Friday, November 2, 2012

Romney will not become President "Moderate Mitt"

David Frum believes Romney is lying and that's the reason to support him

David Brooks and David Frum, my favorite conservative pundit, both endorsed Mitt Romney in the last week, both seemingly supporting him in hopes that he is really lying and would really govern as "Moderate Mitt."

I understand this impulse. If you are one of the few prominent moderate Republicans remaining, you must convince yourself that the Presidential candidate would govern more to your liking or else there would be little reason to remain a Republican at this point. At the Congressional level, moderate Republicans are practically extinct. The last chance for a moderate Republican to have any impact on the party is at the Presidential level and he/she will have a really tough time making it through a primary. Romney, to his credit, did win the primary rather easily. But his path isn't likely to be repeated by future moderates. They just don't make many as shameless as Romney, and only someone lacking in any conviction could reinvent himself on virtually every issue in such a short period of time.
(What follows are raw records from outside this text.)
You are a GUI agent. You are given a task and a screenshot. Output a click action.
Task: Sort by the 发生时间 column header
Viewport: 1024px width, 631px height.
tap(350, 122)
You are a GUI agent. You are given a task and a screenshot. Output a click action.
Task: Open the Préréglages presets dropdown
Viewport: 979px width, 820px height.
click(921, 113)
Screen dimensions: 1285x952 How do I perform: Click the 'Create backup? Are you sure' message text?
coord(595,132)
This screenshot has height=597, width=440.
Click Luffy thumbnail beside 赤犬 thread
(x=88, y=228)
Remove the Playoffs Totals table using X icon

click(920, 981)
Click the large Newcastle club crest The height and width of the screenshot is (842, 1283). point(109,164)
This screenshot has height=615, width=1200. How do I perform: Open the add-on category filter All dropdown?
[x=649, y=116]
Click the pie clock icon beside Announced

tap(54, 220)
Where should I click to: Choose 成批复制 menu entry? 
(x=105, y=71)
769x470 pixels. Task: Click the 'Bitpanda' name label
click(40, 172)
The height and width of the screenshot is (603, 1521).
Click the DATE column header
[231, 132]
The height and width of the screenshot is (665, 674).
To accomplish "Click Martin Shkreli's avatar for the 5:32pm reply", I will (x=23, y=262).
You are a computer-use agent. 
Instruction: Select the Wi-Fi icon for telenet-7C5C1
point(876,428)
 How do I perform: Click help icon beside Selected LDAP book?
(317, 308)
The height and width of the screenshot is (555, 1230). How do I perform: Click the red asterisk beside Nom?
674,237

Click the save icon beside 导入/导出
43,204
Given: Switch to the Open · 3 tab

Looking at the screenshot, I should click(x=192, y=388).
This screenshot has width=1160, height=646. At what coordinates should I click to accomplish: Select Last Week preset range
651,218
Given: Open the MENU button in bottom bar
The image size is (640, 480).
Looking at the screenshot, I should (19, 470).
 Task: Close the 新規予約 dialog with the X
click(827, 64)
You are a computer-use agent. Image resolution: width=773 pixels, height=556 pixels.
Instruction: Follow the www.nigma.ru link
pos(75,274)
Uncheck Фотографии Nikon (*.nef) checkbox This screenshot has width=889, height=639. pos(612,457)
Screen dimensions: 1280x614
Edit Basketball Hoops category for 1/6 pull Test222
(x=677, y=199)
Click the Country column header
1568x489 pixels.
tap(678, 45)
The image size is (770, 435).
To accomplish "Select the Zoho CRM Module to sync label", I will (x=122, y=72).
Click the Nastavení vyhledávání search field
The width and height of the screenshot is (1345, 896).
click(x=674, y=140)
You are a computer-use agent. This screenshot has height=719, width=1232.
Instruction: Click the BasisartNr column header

Here's the thing though, history shows us Presidents try to keep campaign promises. Frum, at least circles this square, but pointing out that with the Democrats likely to retain control of the Senate, Romney won't be able to follow through on a lot of the crazy misguided stuff he promised his base during the campaign. It's not a very comforting thought to a liberal like myself that the future of ObamaCare, Dodd-Frank, etc, may hinge on a handful of Senate Democrats not caving and voting with the Republicans.

So the argument seems to go: vote for Romney because he's really been lying to us and will govern as a moderate....oh and if he wasn't lying, well the Democrats in the Senate will save us from "Severely Conservative Mitt."

I admire the hope that Romney is secretly running to stick it to the majority of his party and will govern as a moderate. It just seems extremely unlikely. I seem to remember a lot of moderates making the same case about George W. Bush in 2000. And while Bush was more moderate when it came to immigration, since his party was more moderate on that issue at the time, he governed as advertised or even more extreme than how he campaigned on virtually every other issue. As former President Bush said, "Fool me once, shame on — shame on you. Fool me — you can't get fooled again."